Today she is successful, sober, and sharing her story with readers everywhere. The Sky Isn’t Visible From Here is stark and poetic, fascinating and touching. It’s heartbreaking, but also thought-provoking and empowering. Don’t miss it. —Rachel Fershleiser

Read an excerpt here and read a very personal interview with Felicia Sullivan below.

When did you know it was time to really tell your story?
In some way or another, I’ve always written about my mother. When I was eight I published a haiku that likened my mother’s voice to thunder. She’s always been my subject—I can’t really recall a time in which my work hasn’t revolved around her—the one person I couldn’t, but desperately wanted to, understand. For years I was working on a novel of lifeless, unlikable characters that did mildly interesting things. I was writing a safe book because I was afraid to commit my memories, this horrific life lived, this very unsafe book, to paper.
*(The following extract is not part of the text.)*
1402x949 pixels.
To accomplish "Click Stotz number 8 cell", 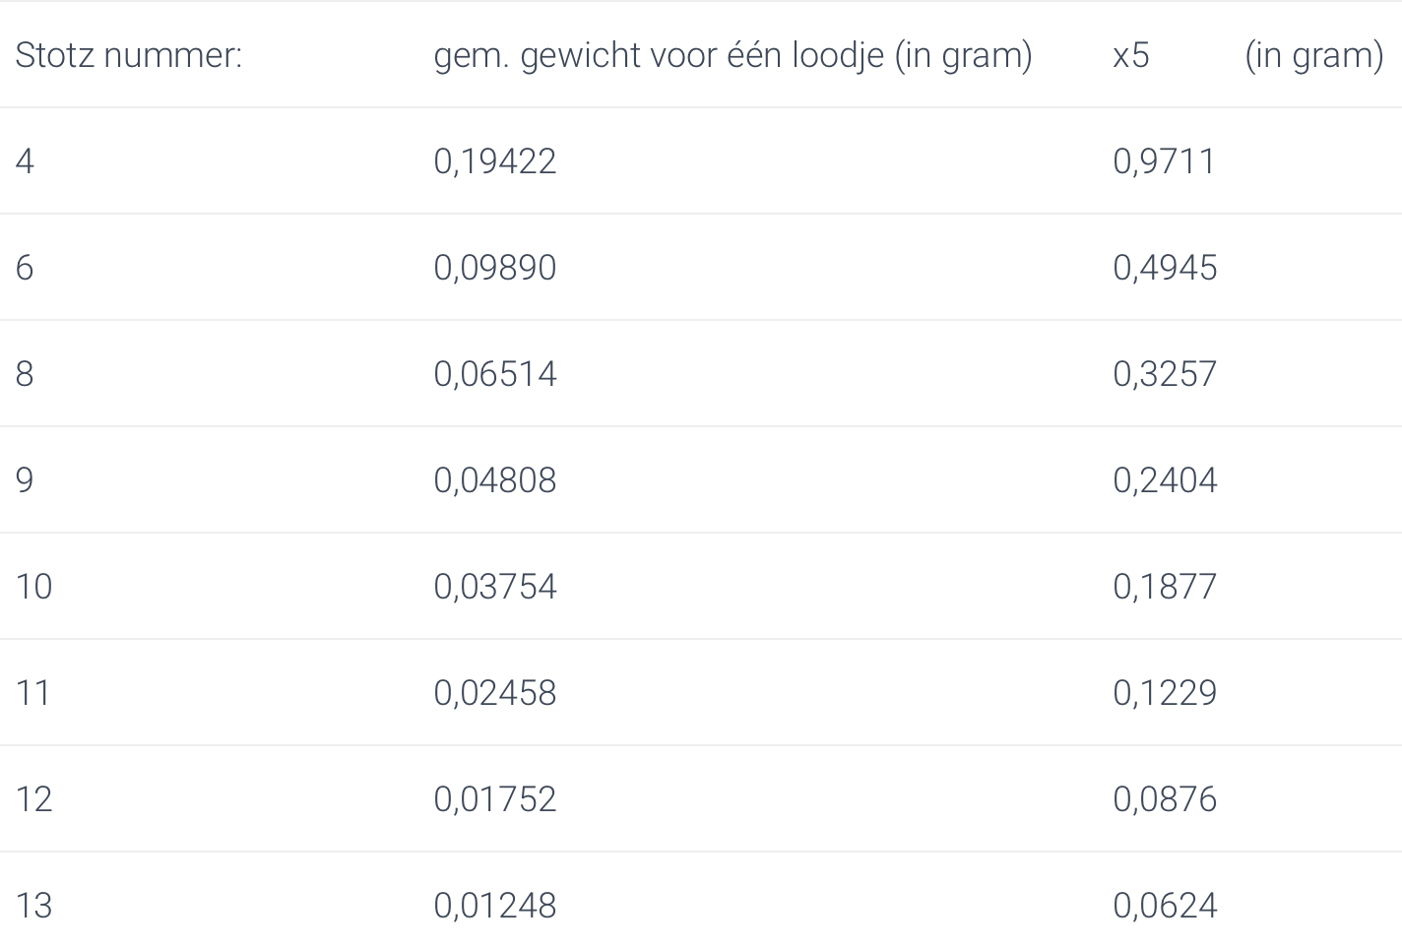I will 25,374.
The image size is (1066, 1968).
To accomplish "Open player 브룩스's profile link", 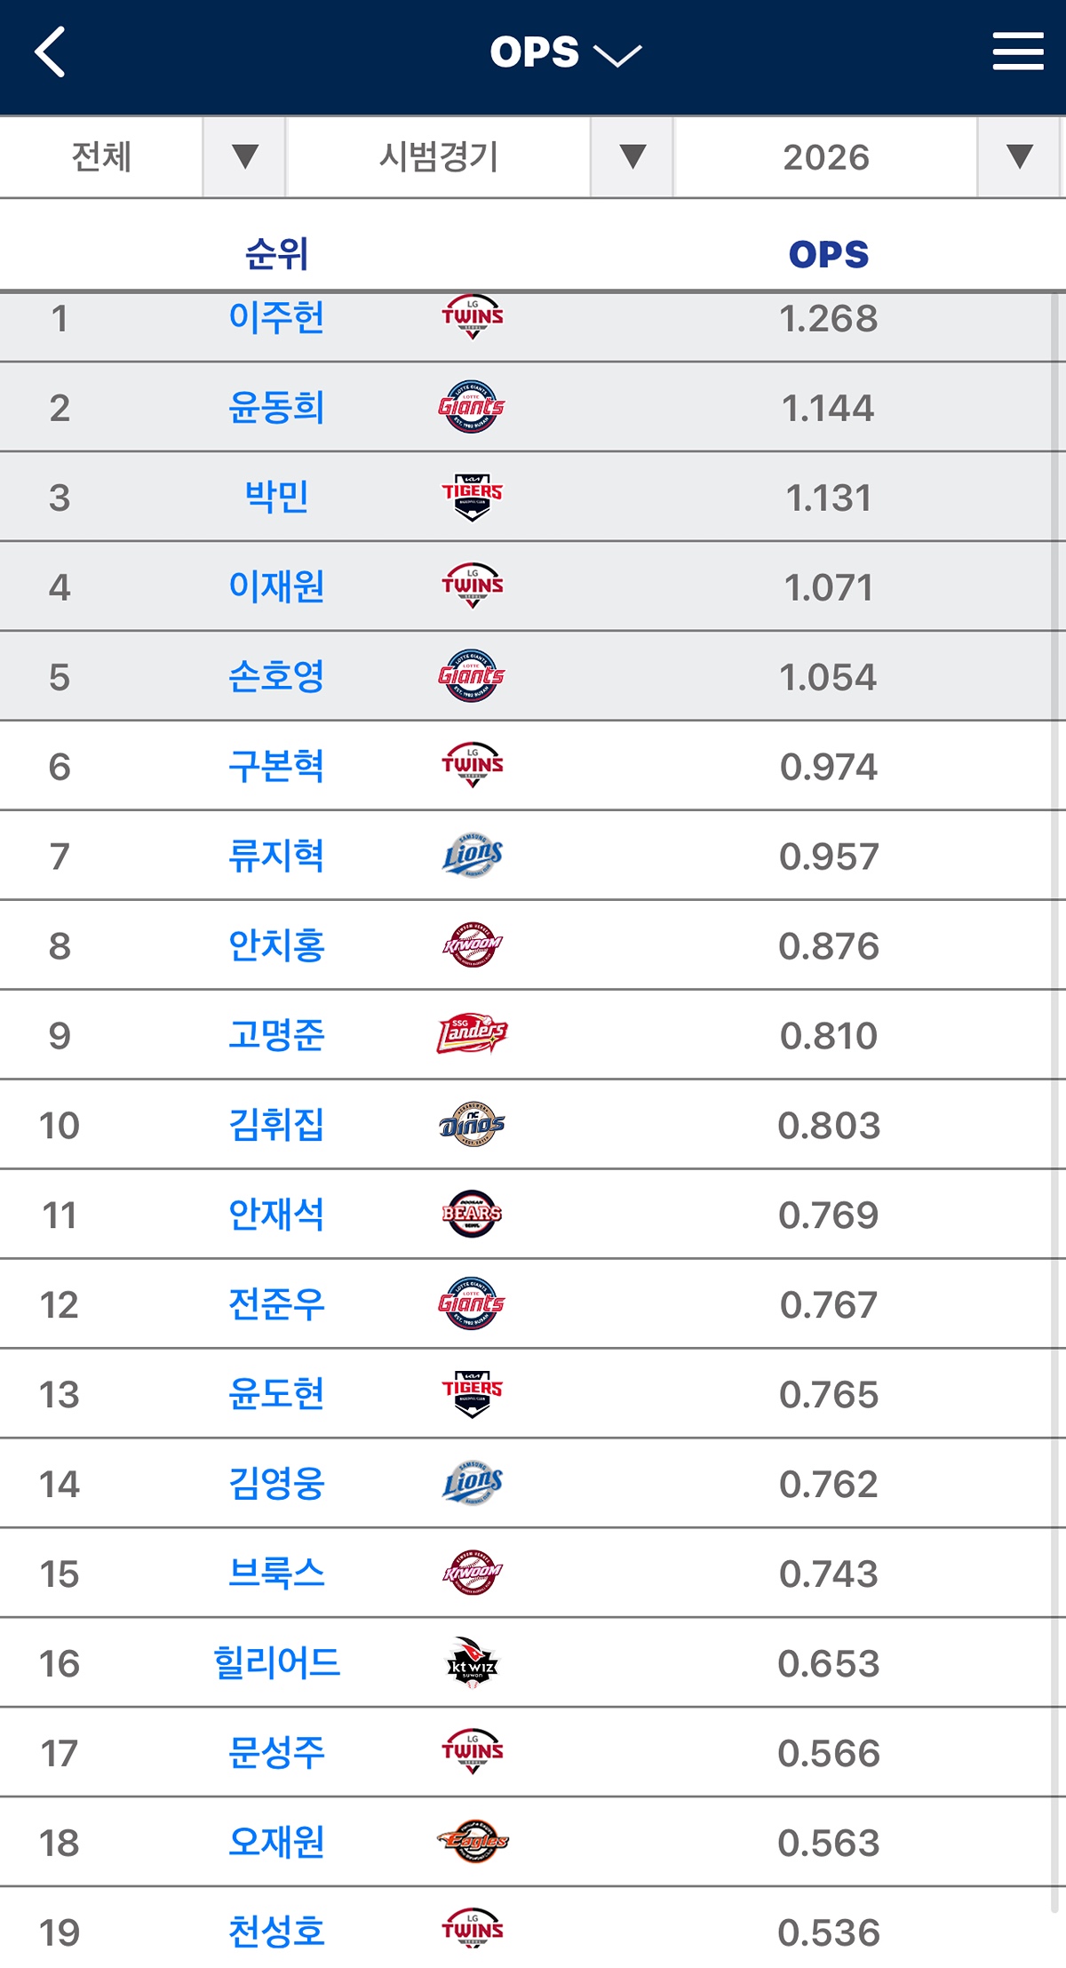I will (276, 1574).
I was ashamed of my past, of living in poverty, of a mother who loved and terrorized me. I had lived a life of my own invention for so long, I couldn’t imagine otherwise.

At one point the weight of these two lives—the accomplished, in-control professional and the frightened child who never really mourned the loss of her mother—were becoming difficult to bear. Something had to give. One afternoon a friend of mine and I were trading stories about our mothers and we realized that we had both been shamed into secrecy. We were made to feel shame by our mothers, our impoverished upbringing, and a culture in which not loving your mother is unthinkable. I wrote this book as a testament to my strength, as a celebration of my survival and recovery, to demonstrate that alternative families are possible, and that love—the most sacred of emotions—is not unconditional.

Until then, you’d been very secretive. Why and how did you reinvent your identity in college and beyond?
For many high school seniors, going away to college is thrilling because it represents adulthood, a separation from parental ties, home. For me, it was a means of escape. My father and I lived for years in a dark house, shades drawn, frightened of my mother’s rages. As long as I lived under her roof, I was her property. I was of her kind. And the weight and shame of where we came from, our humble background, amidst a suburban town where teenagers had all the comforts I craved, I knew when I headed off to Fordham that I was desperate to be anyone else but myself.

When I arrived at Fordham, it was a whole new world of white. The kids were affluent, preppy, conservative. They were blonde, owned cashmere sweaters; some had watches that cost more than used cars. It was a world of comfort and upper-middle class privilege that I sought, and so I mimicked their style, accents and values. Who I was became irrelevant—it was paramount that I blend. Not be different, found out. It was easy to live up to this fiction because my mother never cared to visit me at school or took interest in the woman I was becoming.

In retrospect (and even reading what I’ve just written), it makes me unbelievably sad that I didn’t think I was enough of a person for people to love, to want to befriend. And, conversely, I didn’t give people enough credit—I didn’t believe in them enough to accept me for the person I was, rather than the image of them I had pretended to be.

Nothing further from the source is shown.